# draw weight



## onenationhere (Dec 18, 2008)

My nephew (14)is shooting a recurve with a 35 pound draw weight.he has practiced really hard all summer and I have to say that he is one hell of a shot.the draw weight though is what has me second guessing.some think that 35 pounds is not suitable for deer.I have seen the kid shoot,he can hit the vitals,there is no problem there but I am worried a bit about penetration.
Do you guys have any suggestions for arrow weight,right now he is shooting about 300 grains,should I buy him a heavier arrow ?
How about broadheads ?
_Posted via Mobile Device_


----------



## 454casull (Jan 6, 2005)

Arrow weight is fine, could be a little heavier but then that will screw up his setup and it is too close to the opener. Keep the shots at 15 yards or under and use a good cut on contact head, Magnus Stingers or Buzzcuts are perfect for this kind of set up. Just make sure the broadheads spin ture and have him shot them to verify they are flying the same as the FP.


----------



## Skibum (Oct 3, 2000)

I'll second 454's answer and add to go with 2 blade stingers or buzz cuts.


----------



## FireFox23 (Oct 18, 2007)

I agree with the previous two posters. Don't mess with his set up at this point. As far as the draw weight, 35 pounds should be enough. I think you can kill a deer with as little as 25 pounds if I'm not mistaken.


----------



## Pinefarm (Sep 19, 2000)

I have a strained trap muscle on my right shoulder/neck. I'll be starting the season with a 42lb Toelke Whip. 

I haven't settled on an arrow yet, but my GrizzlyStik Stika's with 85gr head/65gr brass insert sure fly great. They come in at 470 gr's. 

My shots will all be 15 yards and under.

I sure wouldn't be afraid of 35lbs if shooting 10-15 yards. You may want to see if you could up the arrow to 350grs, but 300 would be fine too.

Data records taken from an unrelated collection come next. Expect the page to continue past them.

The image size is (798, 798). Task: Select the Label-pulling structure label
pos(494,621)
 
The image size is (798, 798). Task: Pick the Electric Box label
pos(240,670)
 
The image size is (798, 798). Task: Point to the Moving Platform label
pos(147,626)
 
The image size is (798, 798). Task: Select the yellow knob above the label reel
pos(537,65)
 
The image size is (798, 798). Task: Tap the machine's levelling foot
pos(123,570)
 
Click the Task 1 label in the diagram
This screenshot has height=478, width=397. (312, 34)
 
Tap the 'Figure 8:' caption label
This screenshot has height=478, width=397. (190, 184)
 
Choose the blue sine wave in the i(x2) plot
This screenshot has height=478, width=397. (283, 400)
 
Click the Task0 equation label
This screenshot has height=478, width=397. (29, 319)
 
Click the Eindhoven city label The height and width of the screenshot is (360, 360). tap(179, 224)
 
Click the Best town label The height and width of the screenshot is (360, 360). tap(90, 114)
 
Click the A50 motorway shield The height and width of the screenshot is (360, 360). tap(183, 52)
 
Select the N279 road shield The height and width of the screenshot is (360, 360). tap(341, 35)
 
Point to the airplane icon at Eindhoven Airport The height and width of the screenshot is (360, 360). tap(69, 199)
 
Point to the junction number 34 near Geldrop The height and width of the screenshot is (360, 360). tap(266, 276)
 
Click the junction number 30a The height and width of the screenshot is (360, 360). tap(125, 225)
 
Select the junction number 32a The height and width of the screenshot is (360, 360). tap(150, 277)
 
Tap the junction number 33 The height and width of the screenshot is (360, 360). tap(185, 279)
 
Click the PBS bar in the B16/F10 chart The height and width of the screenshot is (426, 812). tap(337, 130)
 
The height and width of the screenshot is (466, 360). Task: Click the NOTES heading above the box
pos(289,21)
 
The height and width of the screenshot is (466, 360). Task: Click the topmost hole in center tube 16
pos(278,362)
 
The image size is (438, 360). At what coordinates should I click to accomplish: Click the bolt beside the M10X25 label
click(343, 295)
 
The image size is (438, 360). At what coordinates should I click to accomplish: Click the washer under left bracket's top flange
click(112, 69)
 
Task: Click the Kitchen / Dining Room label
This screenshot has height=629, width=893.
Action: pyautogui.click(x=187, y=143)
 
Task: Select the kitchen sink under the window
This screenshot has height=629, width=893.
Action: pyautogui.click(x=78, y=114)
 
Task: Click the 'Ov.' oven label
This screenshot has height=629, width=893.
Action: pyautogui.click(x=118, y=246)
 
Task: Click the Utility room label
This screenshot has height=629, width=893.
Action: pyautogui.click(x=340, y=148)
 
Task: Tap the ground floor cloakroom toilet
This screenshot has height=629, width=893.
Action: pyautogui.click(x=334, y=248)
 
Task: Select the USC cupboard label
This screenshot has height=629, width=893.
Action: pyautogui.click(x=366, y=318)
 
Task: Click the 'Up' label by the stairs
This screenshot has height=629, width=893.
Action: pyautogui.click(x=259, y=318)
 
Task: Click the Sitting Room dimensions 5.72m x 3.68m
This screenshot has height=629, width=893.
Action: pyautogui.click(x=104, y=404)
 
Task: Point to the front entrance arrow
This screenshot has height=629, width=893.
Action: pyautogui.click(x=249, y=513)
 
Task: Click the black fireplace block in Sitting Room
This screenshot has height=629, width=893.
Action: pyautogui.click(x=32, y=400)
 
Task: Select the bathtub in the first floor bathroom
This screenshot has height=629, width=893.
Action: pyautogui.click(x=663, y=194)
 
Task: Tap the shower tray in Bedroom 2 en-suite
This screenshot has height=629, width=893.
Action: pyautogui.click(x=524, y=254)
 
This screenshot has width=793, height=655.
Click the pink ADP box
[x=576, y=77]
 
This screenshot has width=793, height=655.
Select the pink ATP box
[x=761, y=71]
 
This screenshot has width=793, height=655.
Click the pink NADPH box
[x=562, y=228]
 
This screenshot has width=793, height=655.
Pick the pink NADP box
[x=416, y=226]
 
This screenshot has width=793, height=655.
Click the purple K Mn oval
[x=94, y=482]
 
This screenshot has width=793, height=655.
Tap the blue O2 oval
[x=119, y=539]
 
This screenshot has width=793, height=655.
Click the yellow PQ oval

Have you bareshafted the arrows yet? Simply buying a "heavier" arrow isn't the answer. You can add tip weight to a lighter arrow if that gets you to perfect flight.

Muzzy makes a good 2 blade also. But Stingers offer your best weight options. 

Carbon Express 90's may work well from that setup.

If you haven't bareshafted arrows yet, you really have to do so. With 35lbs, you're going to need the arrow to fly like a dart, with zero fishtailing either way.


----------